Erdoğan, Suriye krizinin çözümüne dair Türkiye'nin vizyonuna ve bu bölgedeki ABD askeri varlığına dair soruyu da şöyle yanıtladı:
"Biz, Suriye'deki çatışmalardan en çok etkilenen milletiz. ABD, Suriye'deki Kürtleri değil, teröristleri destekliyor. Biz, Suriyeli Kürtleri destekliyor ve haklarını koruyoruz. PKK/PYD/YPG terör örgütü, SDG kisvesi altında bölgede terör eylemleri gerçekleştiriyor. Özellikle Suriyeli Kürtlere zulmediyor. Bölgedeki Kürtleri, Arapları ve Türkmenleri tehdit eden ve topraklarından süren ABD'nin desteklediği bu teröristlerdir.

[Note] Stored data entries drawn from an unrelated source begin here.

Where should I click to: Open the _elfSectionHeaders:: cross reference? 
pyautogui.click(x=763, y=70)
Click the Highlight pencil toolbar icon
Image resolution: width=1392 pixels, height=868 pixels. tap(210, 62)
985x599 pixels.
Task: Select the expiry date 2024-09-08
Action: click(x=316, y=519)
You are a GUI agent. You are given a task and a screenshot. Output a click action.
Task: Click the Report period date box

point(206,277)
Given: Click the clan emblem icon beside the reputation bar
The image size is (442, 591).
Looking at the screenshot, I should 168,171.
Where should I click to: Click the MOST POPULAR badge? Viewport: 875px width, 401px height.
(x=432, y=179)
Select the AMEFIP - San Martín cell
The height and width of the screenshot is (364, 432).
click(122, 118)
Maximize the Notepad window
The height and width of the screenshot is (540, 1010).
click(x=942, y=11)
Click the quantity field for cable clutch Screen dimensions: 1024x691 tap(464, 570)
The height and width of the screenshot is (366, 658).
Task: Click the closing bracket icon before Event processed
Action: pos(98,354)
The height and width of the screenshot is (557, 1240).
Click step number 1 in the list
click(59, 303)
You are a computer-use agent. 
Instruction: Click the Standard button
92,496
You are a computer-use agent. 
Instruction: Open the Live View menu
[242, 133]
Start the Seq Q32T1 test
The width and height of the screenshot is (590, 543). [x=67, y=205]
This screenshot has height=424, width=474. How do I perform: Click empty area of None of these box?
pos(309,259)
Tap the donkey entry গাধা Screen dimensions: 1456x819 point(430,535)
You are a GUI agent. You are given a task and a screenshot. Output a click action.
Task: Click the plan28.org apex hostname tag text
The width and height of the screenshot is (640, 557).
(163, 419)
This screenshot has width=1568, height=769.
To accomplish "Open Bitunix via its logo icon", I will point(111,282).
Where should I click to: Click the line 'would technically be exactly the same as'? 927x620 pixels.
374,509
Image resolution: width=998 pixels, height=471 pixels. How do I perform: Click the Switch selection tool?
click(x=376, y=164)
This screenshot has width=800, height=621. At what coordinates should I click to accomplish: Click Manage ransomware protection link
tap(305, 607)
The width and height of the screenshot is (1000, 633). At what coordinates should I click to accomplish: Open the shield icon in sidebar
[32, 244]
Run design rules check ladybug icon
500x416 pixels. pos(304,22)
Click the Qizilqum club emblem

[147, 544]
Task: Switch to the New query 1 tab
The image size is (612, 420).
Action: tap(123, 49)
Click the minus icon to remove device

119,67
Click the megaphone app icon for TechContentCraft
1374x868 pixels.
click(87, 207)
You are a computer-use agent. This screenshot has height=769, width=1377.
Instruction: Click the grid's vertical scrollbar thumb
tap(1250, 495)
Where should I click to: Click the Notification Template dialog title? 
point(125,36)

PKK/PYD/YPG terör örgütü, 'DEAŞ'la mücadele' bahanesiyle verilen desteği Türkiye'ye ve Suriye'ye saldırmak için kullanıyor. Suriye'de bir barış iklimi için çabalıyoruz. Bütün bu çatışmaların çözümü Suriye'de toprak bütünlüğü temelinde yeni bir toplumsal birlikteliktir. Suriye'nin bölgesel ve küresel güçlerin bilek güreşi yaptığı bir toprak parçası değil, terörden tamamen arındırılmış ve Suriyeliler tarafından yönetilen müreffeh bir devlet olması temel arzumuzdur."
Erdoğan, Suriye'de terör örgütlerinin varlığı ve istikrarsızlığa karşı NATO'dan yeterli desteği alıp alınmadığına ilişkin, "Irak ve Suriye'de DEAŞ'ın yanında Kürt isyancılar değil, teröristler var. Herhangi bir etnik ya da dini grubu temsil etmiyorlar. Her iki terör örgütü de doğrudan terörizmi ve onun iğrenç amaçlarını temsil etmektedir. Teröristleri etkisiz hale getirerek bu sorunu çözmeye çok yakınız. Bölgemizde bir terör devleti kurabileceklerini düşünenler için bu tam bir hayâldir ve asla gerçekleşmeyecektir. Günü geldiğinde, Suriyeli misafirlerimiz savaşı geride bırakarak ülkelerine gönüllü olarak döneceklerdir. Bizler de bu amaçla gayretlerimizi artıracağız" diye konuştu.